第8章 別稿 私の気持ちは、難解で。
「絶対無理です。そんなに書く事ないです」
「冷たいな。キョーちゃんは」
正直な感想をそのまま伝えました。冷たい、そう言われましたが、事実なので仕方ありません。無理なものは無理なのです。図書委員会の先輩方への色紙にもありきたりの、卒業しても頑張ってください、応援しています。今までお世話になりました、そんな言葉で埋め尽くされてるのです。私はそれに被らないように言葉を選択するので頭がいっぱいになっているのですから。

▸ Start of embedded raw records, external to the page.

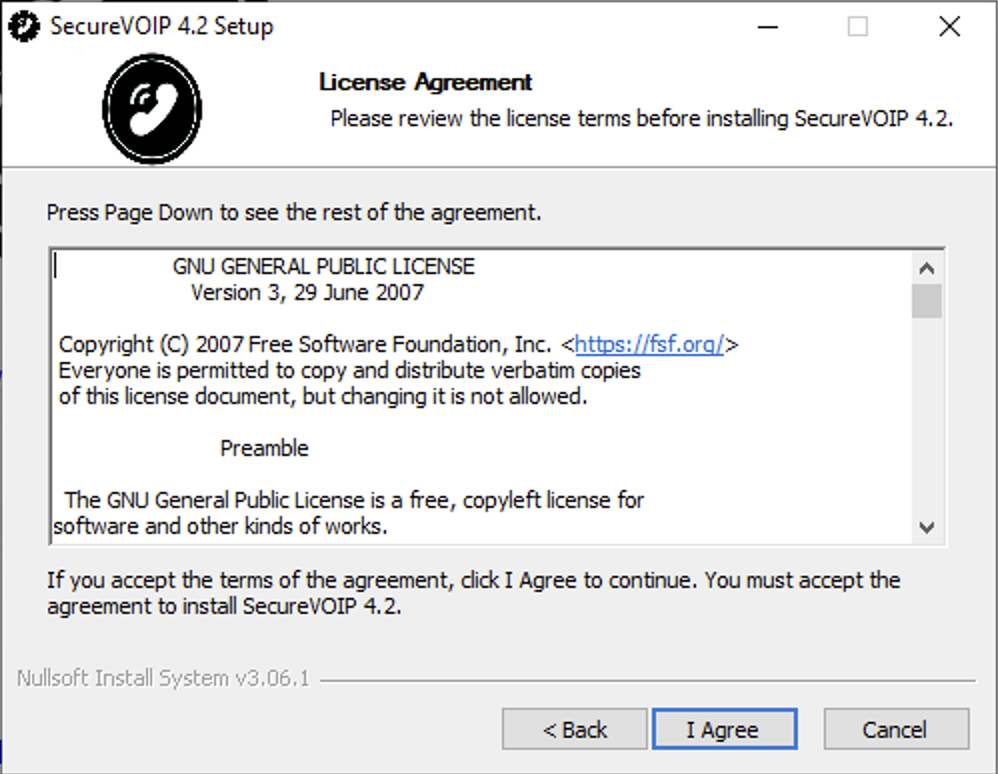The height and width of the screenshot is (774, 998).
Task: Click the license text scroll down arrow
Action: tap(927, 528)
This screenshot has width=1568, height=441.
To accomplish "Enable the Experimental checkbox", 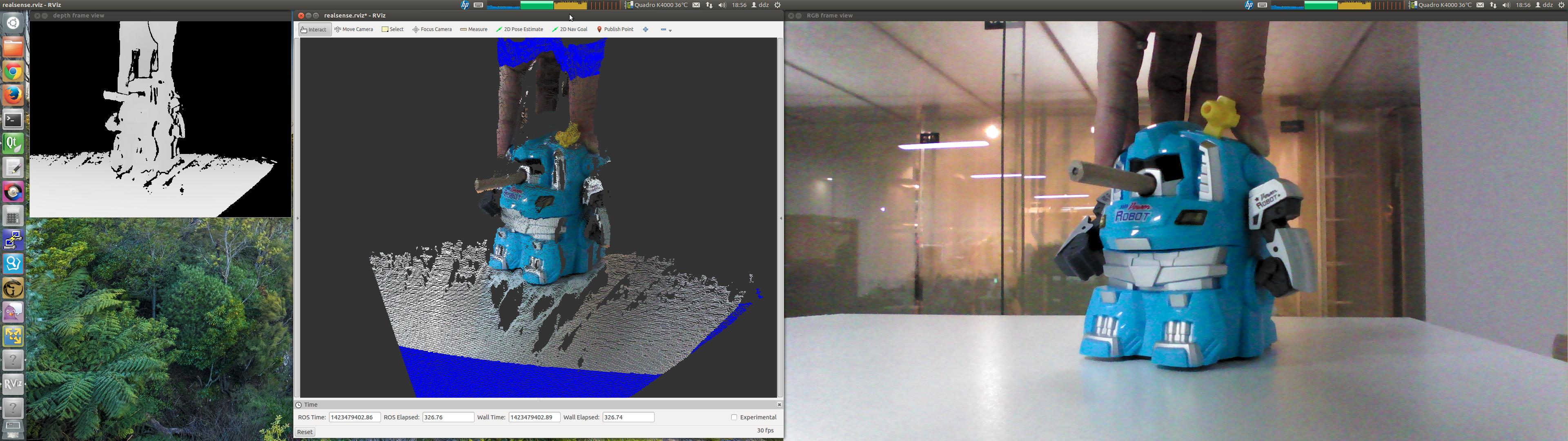I will pos(734,417).
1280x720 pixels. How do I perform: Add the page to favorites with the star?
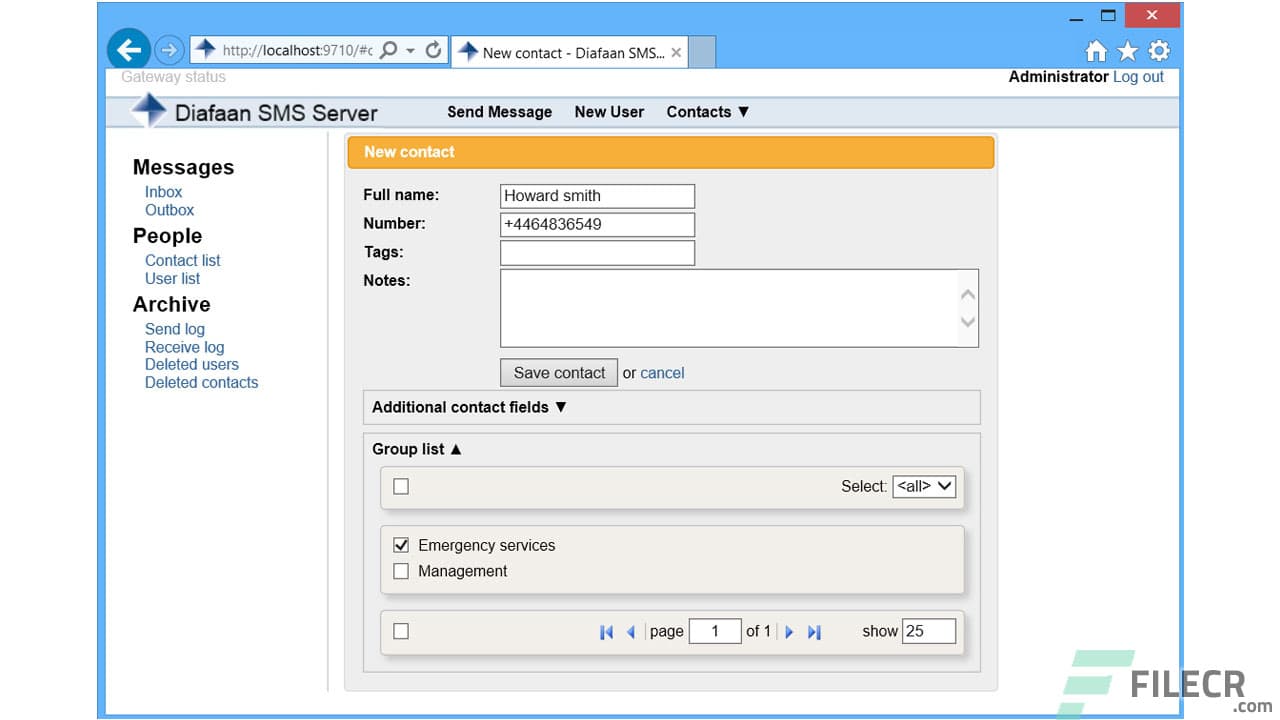1128,50
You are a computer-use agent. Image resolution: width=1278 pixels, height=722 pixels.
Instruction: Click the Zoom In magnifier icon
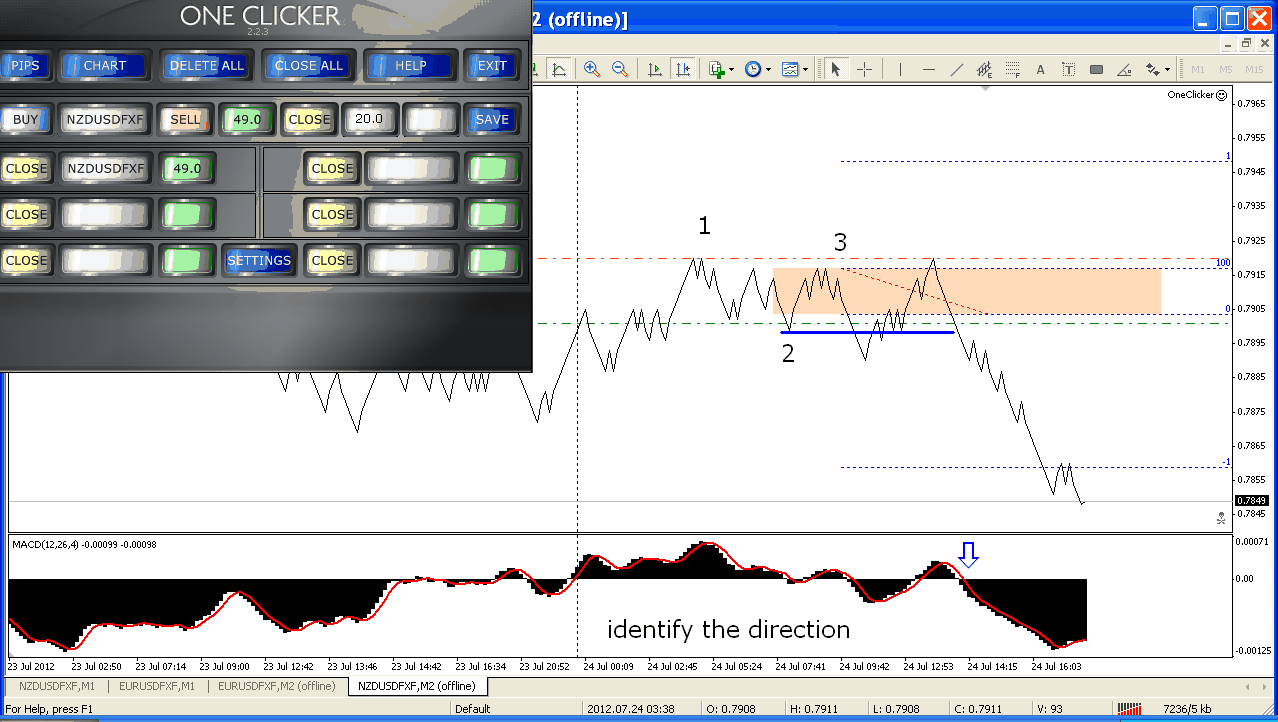(x=592, y=69)

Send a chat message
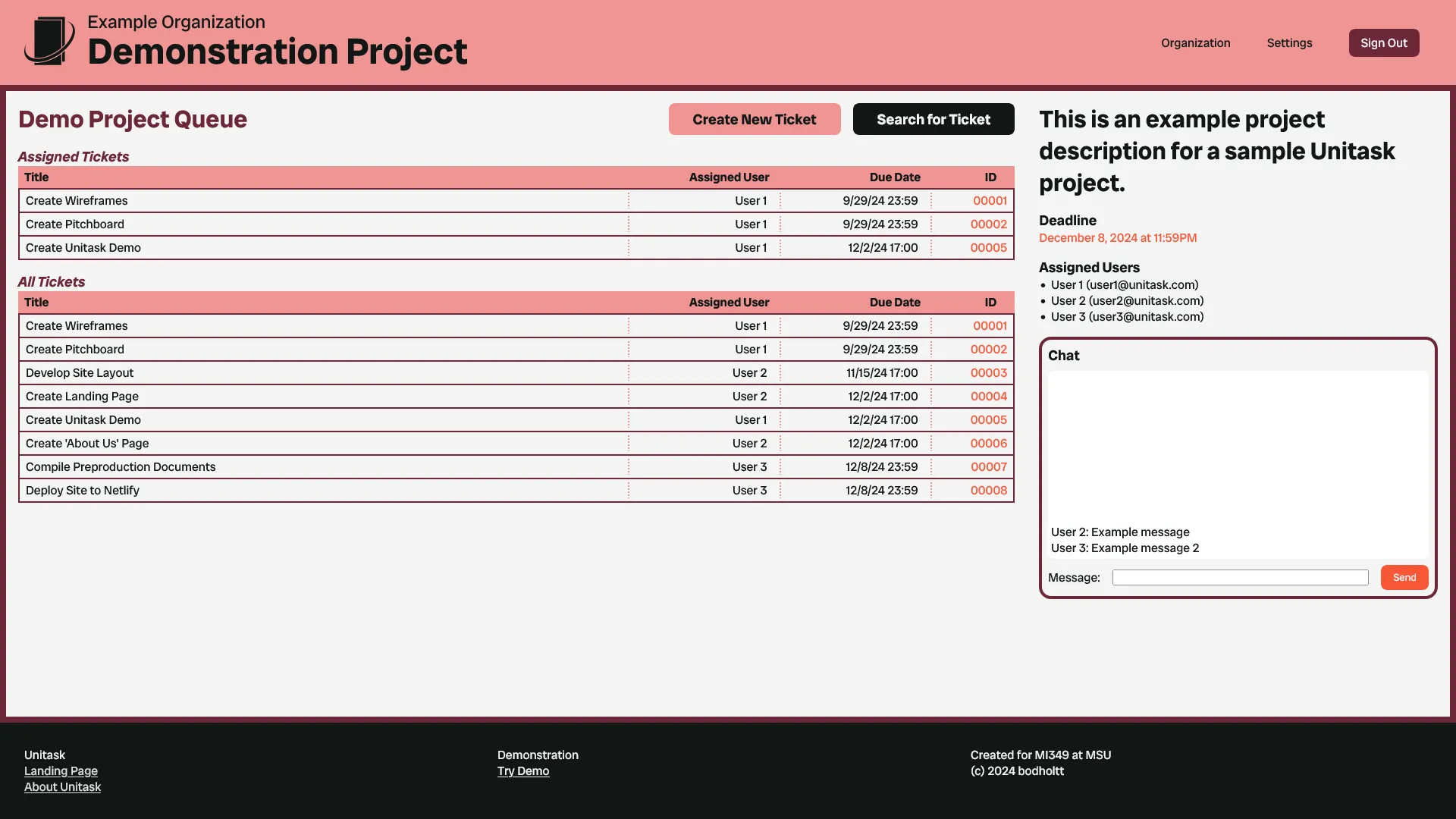tap(1404, 577)
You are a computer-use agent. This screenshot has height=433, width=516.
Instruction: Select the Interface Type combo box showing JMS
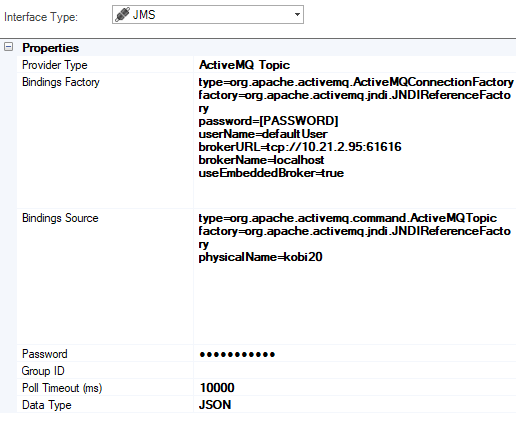pyautogui.click(x=208, y=15)
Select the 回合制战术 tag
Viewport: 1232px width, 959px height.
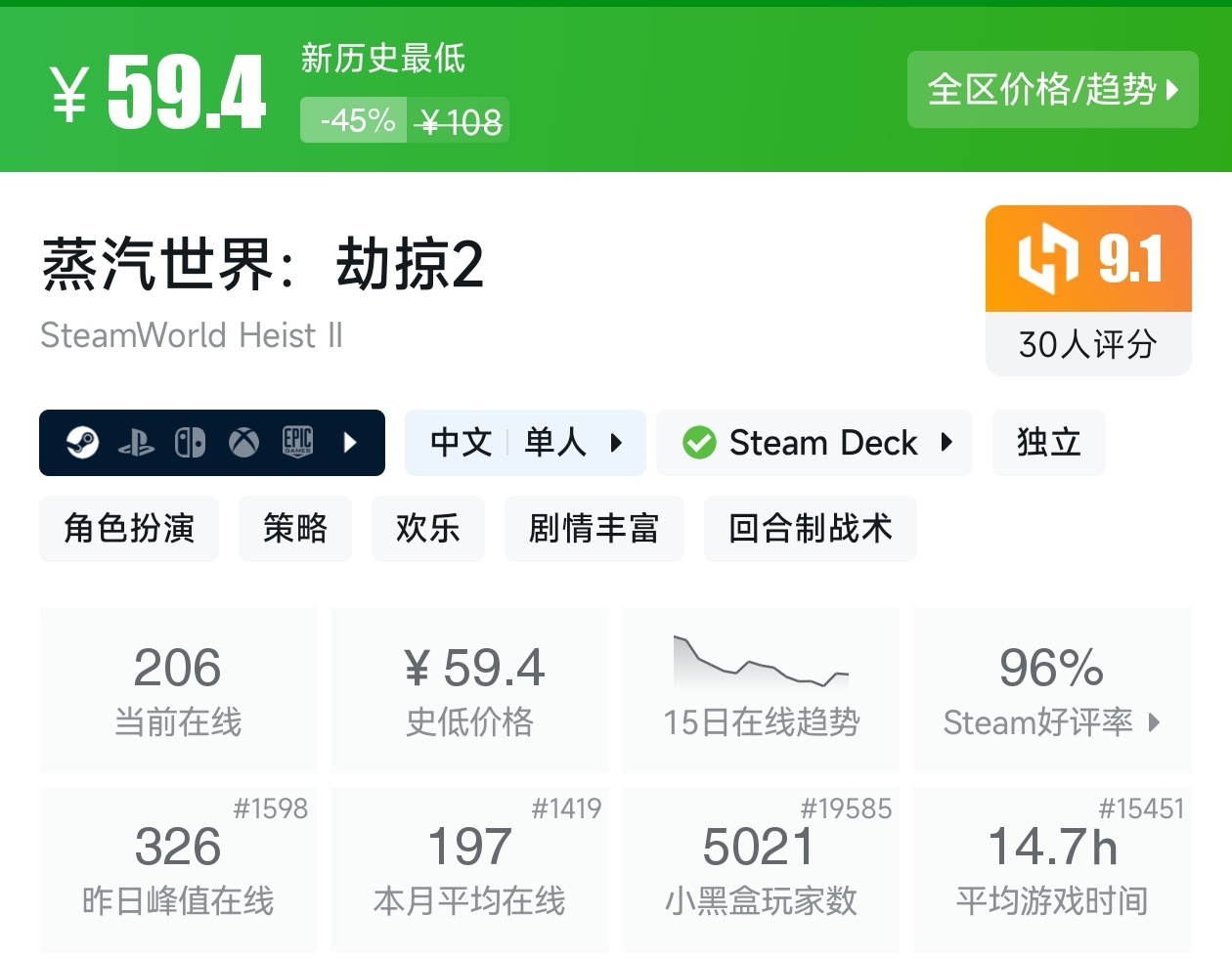810,529
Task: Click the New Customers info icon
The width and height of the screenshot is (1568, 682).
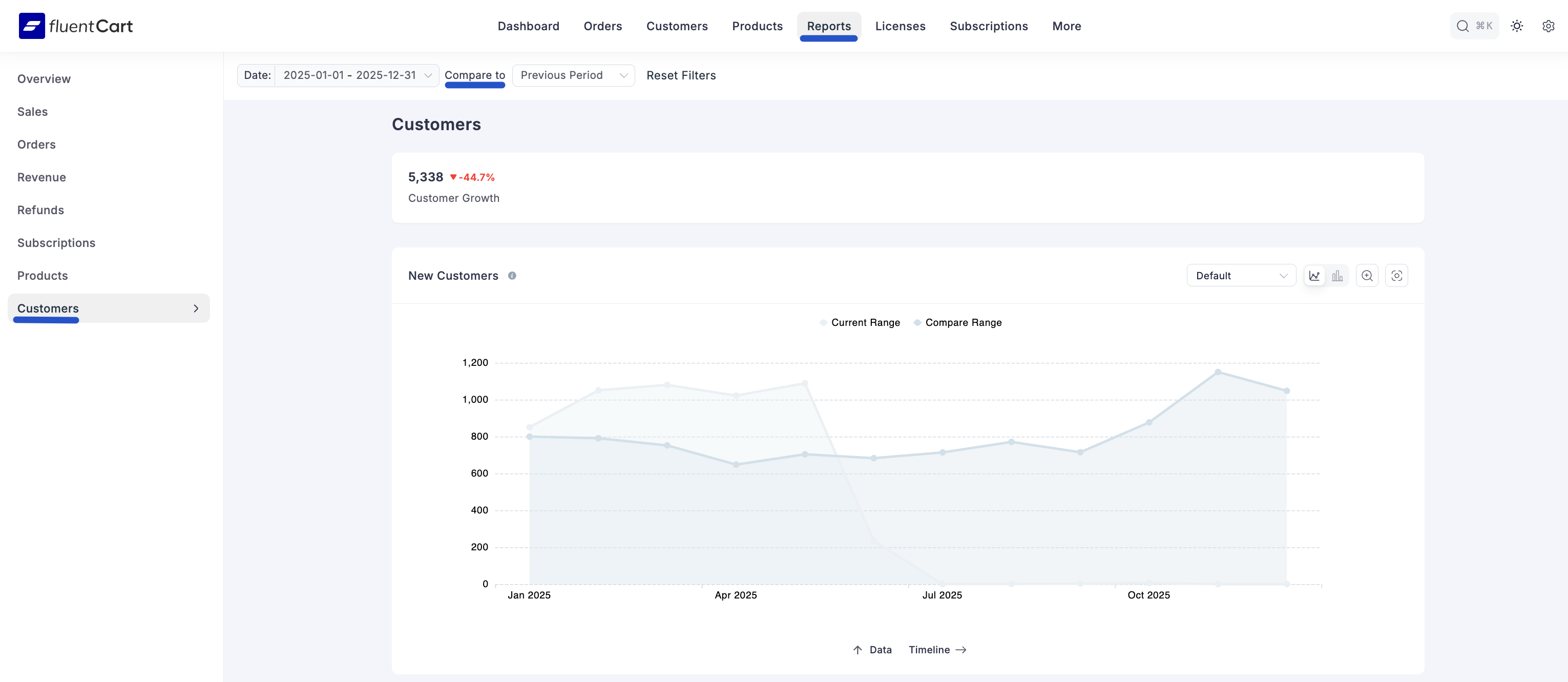Action: point(512,276)
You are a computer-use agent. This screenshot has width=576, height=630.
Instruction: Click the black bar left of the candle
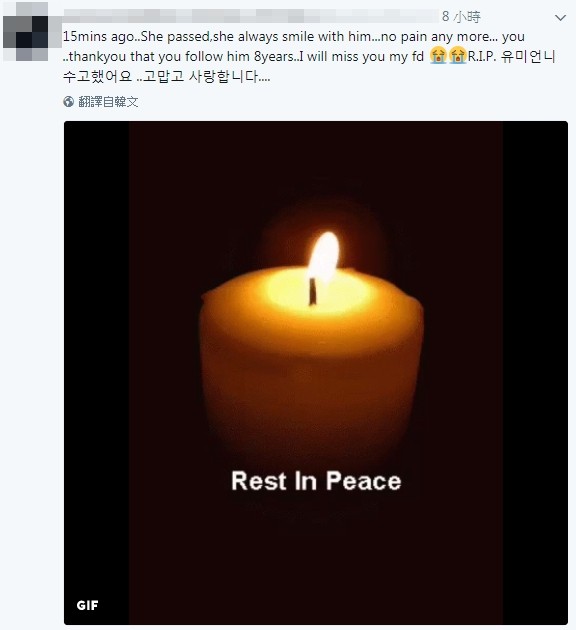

しかし、丹羽先輩の真っ直ぐにこちらを見る目。それを見ると何かしなくては、と思ってしまっていました。
「仕方ないですね。 この紙のでいいですか?」
ポケットに入っていた紙を取り出しました。丁度、処分しようと思っていたものです。
「なにそれ」
「えっと、地理の小テストです」
広げると、赤いペンで多くの印がついていました。あまり良い結果ではありません。覚える量が多く、関連性も掴みにくいので、どうしても後回しになってしまいます。
「…ほとんど間違ってンじゃん」
「苦手って言ったじゃないですか」
地理はあまり得意ではありません。
世界の首都の名前なんて私には関係のないことなのです。正確には、関係がないわけではないのかもしれませんが、今の私にとって優先度は高くありません。そういうことにしておいた方が、気持ちが楽になります。
この紙は、本来であれば捨てる予定のものでした。書き直す価値もなく、取っておく意味もないものです。だから、代わりに渡すには丁度いいと思いました。
「じゃーもうそれでいいから頂戴」
あっさりと受け入れられました。少しだけ、意外でした。もう少し何か言われると思っていたからです。ぐしゃぐしゃになった答案用紙を丁寧に広げ、色紙があった場所に移動させます。伸ばしても伸ばしても真っすぐにならない紙が机の上で踊っているようでした。